### RECORDS TO USE

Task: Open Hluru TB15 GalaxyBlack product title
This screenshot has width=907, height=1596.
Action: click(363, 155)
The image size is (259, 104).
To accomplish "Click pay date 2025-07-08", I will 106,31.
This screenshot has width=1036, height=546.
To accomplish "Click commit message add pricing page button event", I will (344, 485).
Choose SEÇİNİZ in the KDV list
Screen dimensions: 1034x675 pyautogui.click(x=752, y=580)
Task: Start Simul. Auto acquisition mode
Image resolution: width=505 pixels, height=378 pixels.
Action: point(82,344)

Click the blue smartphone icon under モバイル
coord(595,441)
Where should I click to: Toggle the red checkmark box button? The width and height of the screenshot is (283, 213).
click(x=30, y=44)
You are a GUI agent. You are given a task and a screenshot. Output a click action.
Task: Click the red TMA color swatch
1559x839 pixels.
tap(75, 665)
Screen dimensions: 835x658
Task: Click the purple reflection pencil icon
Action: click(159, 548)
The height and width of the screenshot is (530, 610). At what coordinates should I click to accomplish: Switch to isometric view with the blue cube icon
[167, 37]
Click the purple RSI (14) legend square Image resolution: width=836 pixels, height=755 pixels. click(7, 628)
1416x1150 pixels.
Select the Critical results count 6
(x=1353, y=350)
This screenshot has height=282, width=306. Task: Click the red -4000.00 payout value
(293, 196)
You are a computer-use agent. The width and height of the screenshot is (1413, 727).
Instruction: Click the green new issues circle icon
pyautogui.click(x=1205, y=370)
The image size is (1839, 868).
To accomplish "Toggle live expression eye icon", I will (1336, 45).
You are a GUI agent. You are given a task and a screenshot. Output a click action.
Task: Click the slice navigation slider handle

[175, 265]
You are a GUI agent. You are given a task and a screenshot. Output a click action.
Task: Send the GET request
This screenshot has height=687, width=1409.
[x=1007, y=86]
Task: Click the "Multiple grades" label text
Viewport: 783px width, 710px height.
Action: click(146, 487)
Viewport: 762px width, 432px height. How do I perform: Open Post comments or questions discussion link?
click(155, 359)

######

PROMPT: Each record must be reproduced exactly. Keep every one.

WRITTEN RESPONSE:
Task: Open Hluru TB15 GalaxyBlack product title
This screenshot has width=907, height=1596.
Action: click(363, 155)
The image size is (259, 104).
To accomplish "Click pay date 2025-07-08", I will 106,31.
This screenshot has width=1036, height=546.
To accomplish "Click commit message add pricing page button event", I will (344, 485).
Choose SEÇİNİZ in the KDV list
Screen dimensions: 1034x675 pyautogui.click(x=752, y=580)
Task: Start Simul. Auto acquisition mode
Image resolution: width=505 pixels, height=378 pixels.
Action: point(82,344)

Click the blue smartphone icon under モバイル
coord(595,441)
Where should I click to: Toggle the red checkmark box button? The width and height of the screenshot is (283, 213).
click(x=30, y=44)
You are a GUI agent. You are given a task and a screenshot. Output a click action.
Task: Click the red TMA color swatch
1559x839 pixels.
tap(75, 665)
Screen dimensions: 835x658
Task: Click the purple reflection pencil icon
Action: click(159, 548)
The height and width of the screenshot is (530, 610). At what coordinates should I click to accomplish: Switch to isometric view with the blue cube icon
[167, 37]
Click the purple RSI (14) legend square Image resolution: width=836 pixels, height=755 pixels. click(7, 628)
1416x1150 pixels.
Select the Critical results count 6
(x=1353, y=350)
This screenshot has height=282, width=306. Task: Click the red -4000.00 payout value
(293, 196)
You are a computer-use agent. The width and height of the screenshot is (1413, 727).
Instruction: Click the green new issues circle icon
pyautogui.click(x=1205, y=370)
The image size is (1839, 868).
To accomplish "Toggle live expression eye icon", I will (1336, 45).
You are a GUI agent. You are given a task and a screenshot. Output a click action.
Task: Click the slice navigation slider handle

[175, 265]
You are a GUI agent. You are given a task and a screenshot. Output a click action.
Task: Send the GET request
This screenshot has height=687, width=1409.
[x=1007, y=86]
Task: Click the "Multiple grades" label text
Viewport: 783px width, 710px height.
Action: click(146, 487)
Viewport: 762px width, 432px height. How do I perform: Open Post comments or questions discussion link?
click(155, 359)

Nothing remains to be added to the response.